Monday 27 February 2012

Beginnings

I've decided to start with taking my visual inspiration from the posters I like so much; my starting point for the content comes from thinking about the layers of history and the words echoing across the centuries from that first opening night. The experience I had while visiting of being in a silent theatre and that expectant hush; that feeling that if you strain your ears enough you might be able to hear an echo of those first words.  I was so taken when I first went on a guided tour with the fact that the theatre was shut for such a long time; it had decades at first of light and sound and activity, but was then closed and used for other things. Then suddenly rediscovered and refurbished in the twentieth century, so it saw all that activity start up again. Two significant opening nights - one in 1788 and one in 1963. And we know what was performed on each occasion. We even know the members of Samuel Butler's original company in the 18th Century as well as who spoke and what was performed at the reopening in the 20th Century. So I have plenty of content to work with and some visual hints as well.

I'm beginning with sampling - trying out different materials, different weights of paper,  to get at the idea of layering.

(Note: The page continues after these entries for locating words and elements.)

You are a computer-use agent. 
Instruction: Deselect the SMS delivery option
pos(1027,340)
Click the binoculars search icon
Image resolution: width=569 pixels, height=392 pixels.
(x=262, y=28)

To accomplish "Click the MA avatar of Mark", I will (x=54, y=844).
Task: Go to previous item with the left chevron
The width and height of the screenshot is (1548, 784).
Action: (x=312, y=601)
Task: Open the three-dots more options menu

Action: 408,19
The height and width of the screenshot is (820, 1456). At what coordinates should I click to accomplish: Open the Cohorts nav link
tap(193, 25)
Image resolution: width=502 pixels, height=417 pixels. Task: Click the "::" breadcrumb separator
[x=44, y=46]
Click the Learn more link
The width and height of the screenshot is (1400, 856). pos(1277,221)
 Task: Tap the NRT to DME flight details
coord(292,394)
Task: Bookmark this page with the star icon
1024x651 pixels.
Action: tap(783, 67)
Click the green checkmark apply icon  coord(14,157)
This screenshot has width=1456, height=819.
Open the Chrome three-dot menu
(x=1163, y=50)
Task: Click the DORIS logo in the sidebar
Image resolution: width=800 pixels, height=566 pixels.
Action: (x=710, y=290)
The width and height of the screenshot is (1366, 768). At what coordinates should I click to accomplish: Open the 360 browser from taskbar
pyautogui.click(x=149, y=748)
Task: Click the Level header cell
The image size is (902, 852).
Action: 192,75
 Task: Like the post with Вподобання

I'm using some different thin lightweight papers that might work being layered together... thinking about layers of memory, fragments of text, the ephemeracy of a performance...its transitory nature.

For this sample I've planned out some text using the name of the first piece performed - 'Inkle & Yarico', an opera by George Colman. I found a photocopy of the script in the archives and there's usefully a copy of the script online as well. I found an interesting snippet in a contemporary newspaper reporting on the reopening of the theatre in 1963 which says that the first production to be staged after the gala reopening was to be 'Inkle & Yarico' but I couldn't find any more reports of this actually happening.

There's a playbill which features a later production of the same opera so I used the letter shapes from that in my sample.




This first small piece is cut from Chinese rice paper; I like the quality of it very much - its quite tough so withstands sharp scalpel cutting and quite intricate detail. I  use a surgical scalpel for paper cutting -   a Swann Morton handle and 10A Swann Morton blades. It does tend to curl and move - a bit like a fabric more than a paper. I need to try cutting a larger sample from the A3 size that I have and I'm ordering a bigger size to see how large I can go - its really how much weight will stand up to being hung/pinned. That's another aspect to this piece, which will be how to present it so it stands off the background and creates some shadows as well as how to achieve a layered effect. I've tried pins which I think work as its a bit like trying to trap the memories and preserve them, rather as people preserve insect and butterfly specimens. Again its a case of trying out some variations, for example, these are lace pins but I'm getting some entomological pins which should be longer and finer and might look better.